Meteorological Data Assimilation for Data Scientists

Suppose we have an uncertain estimate of the weather (MSLP) at some point in the past, perhaps from a reanalysis, and then we get some new information, in the form of a station observation from that date and time. How can we use that new station observation to improve the MSLP estimate?


_images/With_FW_1903102206.png

MSLP Contours for 20CR2c for October 22nd, 1903 (at 6am).

Spaghetti-contour plot of mean-sea-level pressure, and the location of the Fort William station (red dot), where we have new observational data (Figure source)

We can edit the reanalysis ensemble at the location of the new observation - setting all ensemble members to the observed value, but we would like to do more than this, to use information from the observation at nearby locations as well. To decide how to modify the mslp at, say, Stornoway and London, in response to an observation at Fort William, we need to know mslp variability in those places relates to weather variability at the location of the observation. However, we can estimate this directly from the ensemble:


_images/lr+contour_1903102206.png

MSLP at Fort William, Stornoway, and London (October 22nd, 1903 at 6am).

The red dot marks Fort William, the blue Stornoway, and the black London. Scatter plots show relationship between their mslp, in the 20CR2c ensemble for this particular point in time. (Figure source.)

In the 20CR2c ensemble, at this point in time, the mslp at Stornoway is highly correlated with that at Fort William, so an observation at Fort William is telling us a lot about the mslp at Stornoway, and we should move the mslp estimates at Stornoway in response to the observation in much the same way as we move the estimates at Fort William. At London, on the other hand, the mslp is almost uncorrelated with that at Fort William, so an observation at Fort William is telling us little about the mslp at London, and we should leave the ensemble at London unchanged whatever the observation at Fort William is.

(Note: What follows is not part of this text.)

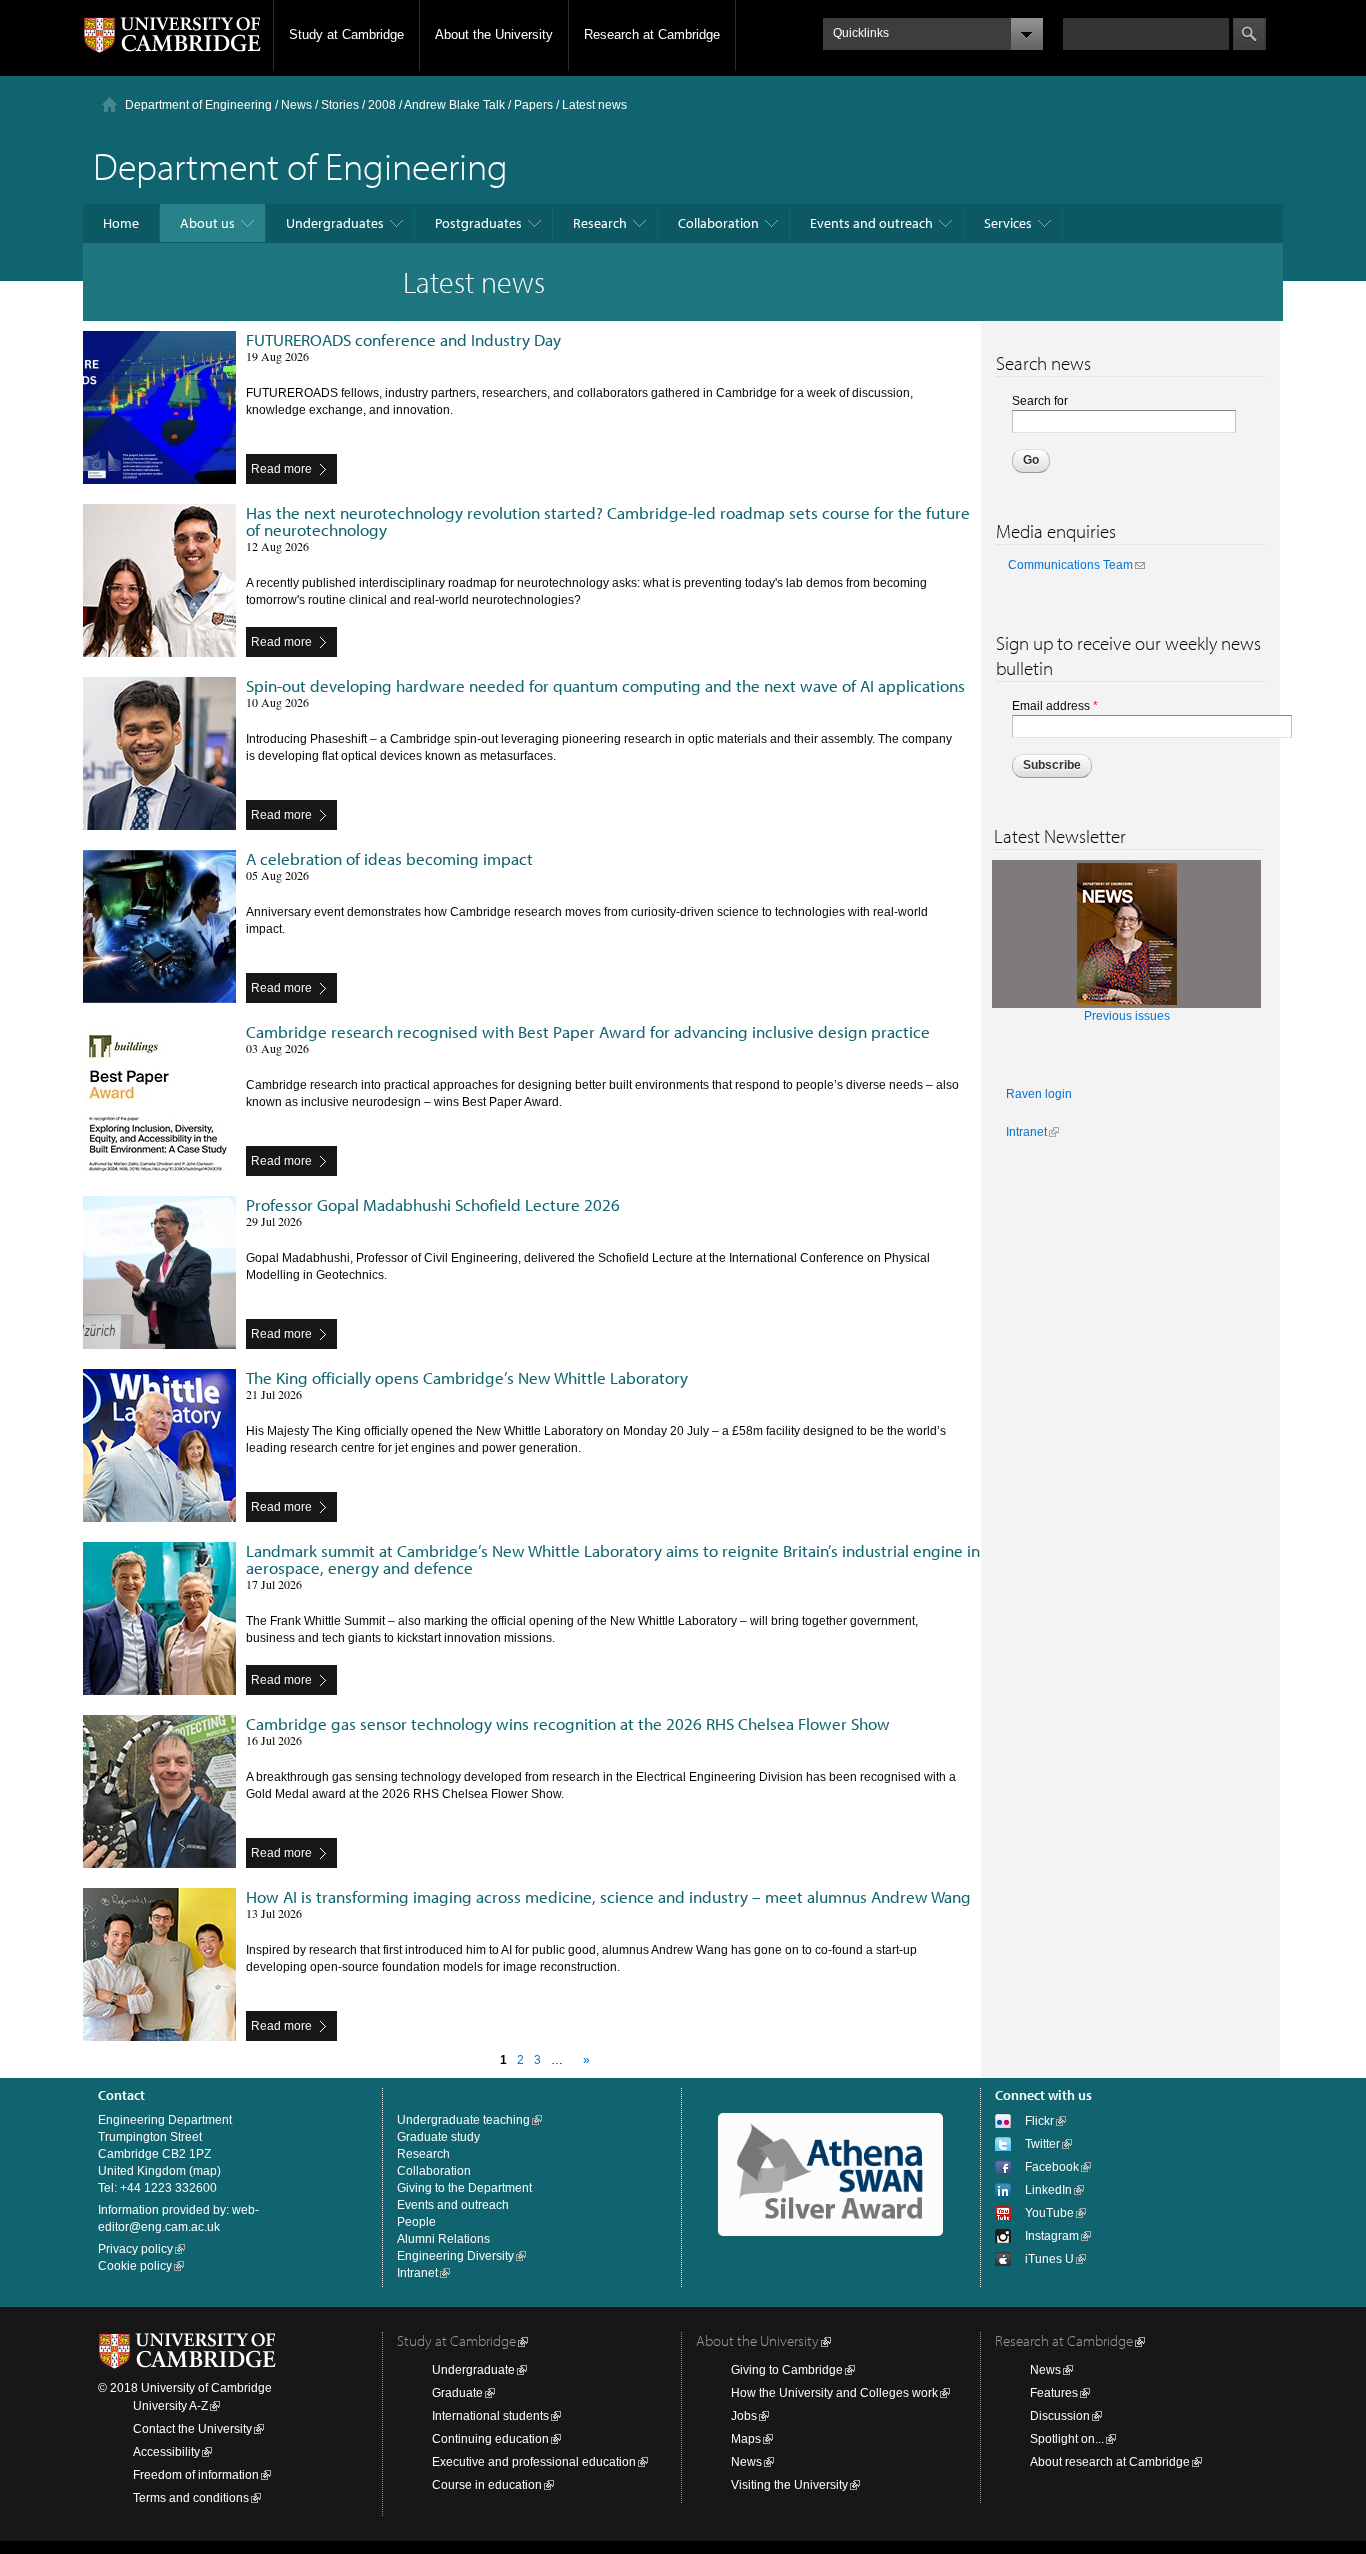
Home (121, 223)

We can formalise this by fitting a model (sklearn.linear_model.LinearRegression):


_images/before+after_1903102206.png

MSLP at Stornoway, before and after assimilating the Fort William observation.

Scatter plots of 20CR2c ensemble pressures at Stornoway at 6am on 22nd October 1903 against Fort William ensemble pressures. The Stornoway pressures are adjusted by fitting a linear regression (left plot) and then removing the fit from each value (right plot). We can do the same for the London pressures, but in that case the adjustment will make much less difference, as the fit line has a smaller slope. (Figure source.)

To assimilate the Fort William observation, we apply the same process illustrated above for Stornoway to each grid-point in the reanalyis field:


_images/before+after_map_1903102206.png

Before (left) and after (right) assimilating Fort William observation (October 22nd, 1903 at 6am).

The observation has pulled nearby pressures towards its value, both changing the ensemble mean and reducing the spread, while having little effect further away. (Figure source.)

Assimilating more than one observation

We can extend this same method to assimilate multiple observations, by adding an extra variable into each linear regression for each new observation.; So if we have two observations, oner at Fort William and one at Manchester, we update the pressure at Stornoway by modelling the pressure at Stornoway as a multivariate linear regression on the Fort William and Manchester pressures.